The proposals we see most often during occupational licensing reform are for the consolidation of multiple boards into one mishmash puzzle of a board, a switch from mandatory licensure to voluntary certification, or for complete elimination of a board and the licensing requirements along with it. All three can spell disaster for a state. Let’s dig into why statewide licensure is so important for protecting massage therapists, the public, and the massage therapy profession.
Not Only for Massage therapists
Statewide board regulations protect you, the licensed massage therapist, as well as the rest of the public. They determine how schools should be run, the qualifications of your teachers, and what content should be part of the curriculum to ensure you are skilled, educated, and ready to responsibly practice after you graduate and pass your exam. They save you from potentially wasting thousands of dollars on a sham school that is little more than a diploma mill and protects clients from therapists who don’t know what they’re doing. By establishing inspection procedures and a process for shuttering establishments and penalizing criminals acting outside the law, a strong licensing board can protect you from bad business owners who may engage in exploitative business practices.

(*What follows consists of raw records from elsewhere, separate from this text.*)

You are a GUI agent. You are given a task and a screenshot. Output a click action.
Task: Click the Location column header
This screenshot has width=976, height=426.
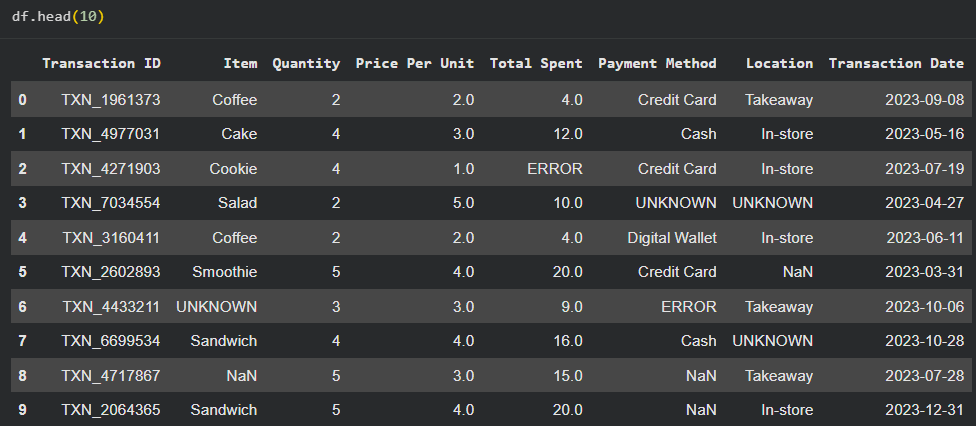tap(779, 63)
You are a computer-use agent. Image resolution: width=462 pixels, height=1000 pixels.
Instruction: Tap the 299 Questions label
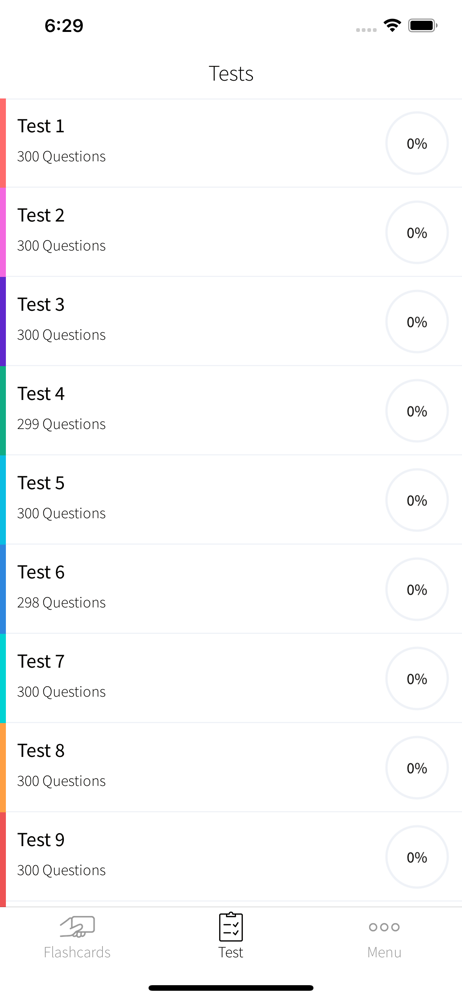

Unlike states with boards and mandatory licensure, states with voluntary certification or no licensing requirements leave the door open for unlicensed, uneducated practitioners to set up shop next door to your legitimate business. Without mandatory licensure, even with voluntary certification, these potentially uneducated practitioners can scoop up clients, encroach on your scope of practice, and engage in practices that severely damage the public’s perception and trust of the massage profession.
Unfounded Dispute
A common argument from those advocating for eliminating or consolidating licensing boards is that it will break down barriers and help the profession thrive. However, all evidence points to the contrary. Statewide licensure sets standards of education and practice that increases trust from the public. Clients need to know that their therapist is educated, vetted, and accountable to a regulatory authority—mandatory licensure and a strong state board provide those assurances. The standards set by licensing boards also allow for license portability, permitting MTs to work across state lines and expand their practice. Licensing boards and regulations also protect the massage therapy scope of practice. With regulations in place, other professionals can’t start charging for massage and taking business away from LMTs.
Boards set sanitation standards and best practices for LMTs and massage establishments. They provide an avenue for people to submit complaints. They oversee schools to make sure LMTs are getting the best education possible. They continually update regulations to keep up with professional developments.
Keep Boards Within the Profession
Without a statewide board made of massage therapists for massage therapists, these necessary protections can’t be enforced. Combining boards with other professions that don’t understand massage therapy, making licensure optional, or eliminating licensure altogether leave the massage therapy profession and the public in a precarious position. As some states consider sweeping regulatory reform measures, ABMP urges them to remember all these vital protections that only a strong board and mandatory statewide licensure can provide to residents and visitors to their state.